List all lines in the material below that contain "footer".

START Entries provided

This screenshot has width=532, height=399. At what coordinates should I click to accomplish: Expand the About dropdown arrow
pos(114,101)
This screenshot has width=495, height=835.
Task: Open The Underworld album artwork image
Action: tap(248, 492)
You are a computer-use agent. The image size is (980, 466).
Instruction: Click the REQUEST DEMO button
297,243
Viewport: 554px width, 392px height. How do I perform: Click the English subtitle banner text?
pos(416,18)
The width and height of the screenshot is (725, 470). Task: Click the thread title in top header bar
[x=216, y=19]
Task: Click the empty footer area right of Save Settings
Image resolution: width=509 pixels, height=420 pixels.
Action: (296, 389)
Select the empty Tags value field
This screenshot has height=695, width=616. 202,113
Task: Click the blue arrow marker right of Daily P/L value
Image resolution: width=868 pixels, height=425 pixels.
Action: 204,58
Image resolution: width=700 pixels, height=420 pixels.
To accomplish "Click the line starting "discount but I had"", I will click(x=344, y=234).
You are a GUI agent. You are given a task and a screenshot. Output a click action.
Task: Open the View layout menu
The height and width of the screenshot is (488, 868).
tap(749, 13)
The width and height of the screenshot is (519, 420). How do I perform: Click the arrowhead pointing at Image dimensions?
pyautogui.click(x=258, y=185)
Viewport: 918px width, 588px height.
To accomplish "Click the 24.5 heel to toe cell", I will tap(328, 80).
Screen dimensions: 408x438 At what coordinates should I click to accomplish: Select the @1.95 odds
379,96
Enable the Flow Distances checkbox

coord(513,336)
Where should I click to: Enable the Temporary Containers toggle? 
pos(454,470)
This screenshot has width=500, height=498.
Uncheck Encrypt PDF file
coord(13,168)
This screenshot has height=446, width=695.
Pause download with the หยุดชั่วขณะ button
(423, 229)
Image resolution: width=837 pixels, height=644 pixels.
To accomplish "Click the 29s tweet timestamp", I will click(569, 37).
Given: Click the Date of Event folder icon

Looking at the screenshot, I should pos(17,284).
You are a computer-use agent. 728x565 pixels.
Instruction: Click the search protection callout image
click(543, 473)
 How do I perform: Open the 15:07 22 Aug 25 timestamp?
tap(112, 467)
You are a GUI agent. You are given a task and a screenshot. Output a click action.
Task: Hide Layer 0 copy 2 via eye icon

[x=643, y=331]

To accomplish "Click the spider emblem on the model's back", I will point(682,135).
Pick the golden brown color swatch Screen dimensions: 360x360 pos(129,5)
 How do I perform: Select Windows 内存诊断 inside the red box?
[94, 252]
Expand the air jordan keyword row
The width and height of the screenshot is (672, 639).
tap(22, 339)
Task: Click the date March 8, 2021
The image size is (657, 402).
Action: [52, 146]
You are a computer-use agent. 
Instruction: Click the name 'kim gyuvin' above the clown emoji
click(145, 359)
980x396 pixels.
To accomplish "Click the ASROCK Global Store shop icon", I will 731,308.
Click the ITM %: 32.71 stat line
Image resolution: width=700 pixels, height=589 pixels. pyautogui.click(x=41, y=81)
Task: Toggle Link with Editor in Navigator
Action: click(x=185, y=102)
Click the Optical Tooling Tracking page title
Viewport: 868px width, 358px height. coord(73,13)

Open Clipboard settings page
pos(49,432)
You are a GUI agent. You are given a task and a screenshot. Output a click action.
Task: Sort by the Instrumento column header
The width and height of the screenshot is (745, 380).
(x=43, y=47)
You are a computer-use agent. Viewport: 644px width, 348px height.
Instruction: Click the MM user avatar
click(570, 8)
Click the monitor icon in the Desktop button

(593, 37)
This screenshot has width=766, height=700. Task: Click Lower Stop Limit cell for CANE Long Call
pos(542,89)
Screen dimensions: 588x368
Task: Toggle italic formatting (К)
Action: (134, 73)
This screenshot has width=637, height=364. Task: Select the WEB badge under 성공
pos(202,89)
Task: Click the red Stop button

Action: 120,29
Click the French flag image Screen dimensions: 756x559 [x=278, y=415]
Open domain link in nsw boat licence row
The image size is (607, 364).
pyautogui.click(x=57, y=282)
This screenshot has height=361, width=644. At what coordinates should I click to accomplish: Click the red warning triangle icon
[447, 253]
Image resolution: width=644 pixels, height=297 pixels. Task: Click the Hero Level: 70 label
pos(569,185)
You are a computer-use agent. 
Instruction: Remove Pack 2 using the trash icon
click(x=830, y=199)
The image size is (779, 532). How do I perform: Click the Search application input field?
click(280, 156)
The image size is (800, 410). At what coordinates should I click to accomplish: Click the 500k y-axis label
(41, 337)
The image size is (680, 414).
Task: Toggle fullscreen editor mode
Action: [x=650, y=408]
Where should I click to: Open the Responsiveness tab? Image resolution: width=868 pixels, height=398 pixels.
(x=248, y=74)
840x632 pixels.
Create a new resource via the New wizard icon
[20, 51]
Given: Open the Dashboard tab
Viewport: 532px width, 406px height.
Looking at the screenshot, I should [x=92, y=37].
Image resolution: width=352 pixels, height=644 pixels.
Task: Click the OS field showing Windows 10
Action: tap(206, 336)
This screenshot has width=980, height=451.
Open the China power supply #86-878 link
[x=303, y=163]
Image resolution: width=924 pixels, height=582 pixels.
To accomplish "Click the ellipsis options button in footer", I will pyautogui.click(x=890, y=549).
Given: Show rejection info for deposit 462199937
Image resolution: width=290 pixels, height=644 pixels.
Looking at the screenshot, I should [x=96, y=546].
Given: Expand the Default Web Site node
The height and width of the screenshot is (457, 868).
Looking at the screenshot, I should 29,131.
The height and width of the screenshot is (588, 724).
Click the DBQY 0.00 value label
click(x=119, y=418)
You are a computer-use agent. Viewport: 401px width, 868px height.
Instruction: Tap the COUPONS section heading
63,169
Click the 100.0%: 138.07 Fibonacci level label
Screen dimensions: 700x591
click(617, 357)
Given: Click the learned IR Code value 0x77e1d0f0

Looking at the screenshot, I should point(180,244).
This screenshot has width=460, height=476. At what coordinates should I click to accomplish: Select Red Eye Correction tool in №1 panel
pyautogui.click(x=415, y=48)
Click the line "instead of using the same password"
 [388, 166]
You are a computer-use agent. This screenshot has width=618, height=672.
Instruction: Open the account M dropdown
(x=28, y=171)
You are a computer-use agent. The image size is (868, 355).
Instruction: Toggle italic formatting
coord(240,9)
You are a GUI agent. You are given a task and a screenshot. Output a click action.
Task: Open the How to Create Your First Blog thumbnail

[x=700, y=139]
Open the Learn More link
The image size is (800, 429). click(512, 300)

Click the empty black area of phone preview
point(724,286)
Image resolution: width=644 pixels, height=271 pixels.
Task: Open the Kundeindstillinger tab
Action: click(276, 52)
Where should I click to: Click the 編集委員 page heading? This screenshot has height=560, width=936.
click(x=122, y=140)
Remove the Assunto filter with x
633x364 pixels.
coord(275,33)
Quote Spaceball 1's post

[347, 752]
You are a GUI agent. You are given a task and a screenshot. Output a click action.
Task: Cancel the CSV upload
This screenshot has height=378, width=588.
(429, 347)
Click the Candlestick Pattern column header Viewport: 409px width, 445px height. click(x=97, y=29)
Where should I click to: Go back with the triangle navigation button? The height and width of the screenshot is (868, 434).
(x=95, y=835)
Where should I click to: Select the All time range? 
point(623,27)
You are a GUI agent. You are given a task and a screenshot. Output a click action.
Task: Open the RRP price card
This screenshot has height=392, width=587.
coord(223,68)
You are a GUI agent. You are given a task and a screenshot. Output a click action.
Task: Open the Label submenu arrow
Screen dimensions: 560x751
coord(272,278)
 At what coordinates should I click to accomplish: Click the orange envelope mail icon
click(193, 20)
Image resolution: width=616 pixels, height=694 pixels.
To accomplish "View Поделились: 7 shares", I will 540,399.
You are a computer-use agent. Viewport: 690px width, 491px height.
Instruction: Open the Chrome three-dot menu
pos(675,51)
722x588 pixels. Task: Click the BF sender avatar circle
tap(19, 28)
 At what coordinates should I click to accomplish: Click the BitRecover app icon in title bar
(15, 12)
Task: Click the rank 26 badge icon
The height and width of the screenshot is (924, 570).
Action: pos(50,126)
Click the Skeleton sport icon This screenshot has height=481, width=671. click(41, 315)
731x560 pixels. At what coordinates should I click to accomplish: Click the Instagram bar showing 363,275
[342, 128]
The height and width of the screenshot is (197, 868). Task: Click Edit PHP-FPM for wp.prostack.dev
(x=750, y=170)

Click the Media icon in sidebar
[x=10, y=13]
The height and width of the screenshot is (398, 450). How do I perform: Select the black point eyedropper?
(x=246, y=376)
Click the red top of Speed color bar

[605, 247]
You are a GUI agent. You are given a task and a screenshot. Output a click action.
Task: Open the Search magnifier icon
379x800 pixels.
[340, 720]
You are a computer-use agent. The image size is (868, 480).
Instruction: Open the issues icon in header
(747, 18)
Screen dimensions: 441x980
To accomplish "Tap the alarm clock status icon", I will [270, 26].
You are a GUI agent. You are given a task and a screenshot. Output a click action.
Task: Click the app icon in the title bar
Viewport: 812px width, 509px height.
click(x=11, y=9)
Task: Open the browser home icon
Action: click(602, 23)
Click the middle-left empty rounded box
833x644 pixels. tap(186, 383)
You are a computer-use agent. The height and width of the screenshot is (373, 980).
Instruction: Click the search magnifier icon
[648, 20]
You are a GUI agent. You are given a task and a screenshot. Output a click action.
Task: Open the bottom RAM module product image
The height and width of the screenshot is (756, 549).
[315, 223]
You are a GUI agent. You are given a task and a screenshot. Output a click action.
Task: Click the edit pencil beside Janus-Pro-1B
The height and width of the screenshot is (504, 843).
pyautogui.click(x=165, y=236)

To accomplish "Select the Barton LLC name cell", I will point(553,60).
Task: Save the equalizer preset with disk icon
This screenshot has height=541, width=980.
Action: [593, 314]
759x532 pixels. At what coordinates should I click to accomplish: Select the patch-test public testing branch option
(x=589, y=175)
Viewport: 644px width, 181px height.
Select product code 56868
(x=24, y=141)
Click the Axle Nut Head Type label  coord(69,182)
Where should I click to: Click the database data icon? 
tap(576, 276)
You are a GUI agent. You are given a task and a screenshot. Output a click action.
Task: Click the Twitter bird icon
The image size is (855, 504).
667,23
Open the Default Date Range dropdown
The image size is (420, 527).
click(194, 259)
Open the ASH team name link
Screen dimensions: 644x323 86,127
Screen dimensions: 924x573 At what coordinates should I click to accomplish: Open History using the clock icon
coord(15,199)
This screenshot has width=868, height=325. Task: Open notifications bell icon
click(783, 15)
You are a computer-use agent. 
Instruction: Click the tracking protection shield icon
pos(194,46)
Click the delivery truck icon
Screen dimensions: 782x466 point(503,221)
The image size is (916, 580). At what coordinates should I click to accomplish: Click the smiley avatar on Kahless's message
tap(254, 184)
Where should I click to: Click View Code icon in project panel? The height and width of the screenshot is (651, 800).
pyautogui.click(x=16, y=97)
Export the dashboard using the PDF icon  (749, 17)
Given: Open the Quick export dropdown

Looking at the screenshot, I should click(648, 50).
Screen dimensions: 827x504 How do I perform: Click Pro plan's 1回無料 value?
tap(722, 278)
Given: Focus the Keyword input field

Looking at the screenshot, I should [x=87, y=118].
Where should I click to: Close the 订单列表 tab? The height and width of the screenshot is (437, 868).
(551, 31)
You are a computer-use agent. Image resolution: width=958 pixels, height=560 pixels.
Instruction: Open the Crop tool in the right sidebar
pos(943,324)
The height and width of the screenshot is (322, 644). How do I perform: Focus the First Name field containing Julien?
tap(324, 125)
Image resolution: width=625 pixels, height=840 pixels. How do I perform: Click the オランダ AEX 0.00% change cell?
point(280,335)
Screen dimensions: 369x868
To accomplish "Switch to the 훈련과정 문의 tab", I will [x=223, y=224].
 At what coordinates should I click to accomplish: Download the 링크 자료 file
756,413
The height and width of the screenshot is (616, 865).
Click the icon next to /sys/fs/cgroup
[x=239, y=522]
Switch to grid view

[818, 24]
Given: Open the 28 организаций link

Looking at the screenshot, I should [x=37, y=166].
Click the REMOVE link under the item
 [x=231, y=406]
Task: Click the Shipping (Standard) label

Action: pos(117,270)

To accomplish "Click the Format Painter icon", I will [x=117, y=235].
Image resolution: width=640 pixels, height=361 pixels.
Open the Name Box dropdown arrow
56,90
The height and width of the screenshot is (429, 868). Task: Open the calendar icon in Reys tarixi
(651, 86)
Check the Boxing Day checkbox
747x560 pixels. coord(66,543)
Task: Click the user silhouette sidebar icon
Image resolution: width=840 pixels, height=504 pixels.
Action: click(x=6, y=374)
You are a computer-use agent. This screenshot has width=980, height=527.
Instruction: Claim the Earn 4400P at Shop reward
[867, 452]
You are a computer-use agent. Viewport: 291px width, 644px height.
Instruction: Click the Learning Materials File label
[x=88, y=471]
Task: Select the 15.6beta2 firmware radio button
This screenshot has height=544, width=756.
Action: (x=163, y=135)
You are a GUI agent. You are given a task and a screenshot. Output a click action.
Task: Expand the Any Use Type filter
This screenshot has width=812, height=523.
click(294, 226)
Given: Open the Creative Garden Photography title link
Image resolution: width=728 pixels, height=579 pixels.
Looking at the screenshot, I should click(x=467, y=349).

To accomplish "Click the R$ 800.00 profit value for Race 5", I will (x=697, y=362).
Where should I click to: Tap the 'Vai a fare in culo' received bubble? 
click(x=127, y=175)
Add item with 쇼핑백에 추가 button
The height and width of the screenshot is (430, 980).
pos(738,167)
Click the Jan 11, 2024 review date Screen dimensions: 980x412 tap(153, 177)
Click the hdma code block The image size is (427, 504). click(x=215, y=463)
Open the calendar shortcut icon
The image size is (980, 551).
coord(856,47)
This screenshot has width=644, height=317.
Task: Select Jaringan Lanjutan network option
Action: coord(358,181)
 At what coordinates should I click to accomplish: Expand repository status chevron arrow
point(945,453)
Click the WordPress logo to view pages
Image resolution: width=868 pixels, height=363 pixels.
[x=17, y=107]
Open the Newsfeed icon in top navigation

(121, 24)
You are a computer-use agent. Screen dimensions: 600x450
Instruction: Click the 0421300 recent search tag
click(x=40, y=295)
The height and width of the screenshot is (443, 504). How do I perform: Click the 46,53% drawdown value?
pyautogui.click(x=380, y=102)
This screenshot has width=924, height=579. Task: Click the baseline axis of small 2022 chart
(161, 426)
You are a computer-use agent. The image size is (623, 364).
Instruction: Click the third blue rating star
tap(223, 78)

END Entries provided

__Expected answer__
Task: Click the empty footer area right of Save Settings
To accomplish "Click the ellipsis options button in footer", I will pyautogui.click(x=890, y=549).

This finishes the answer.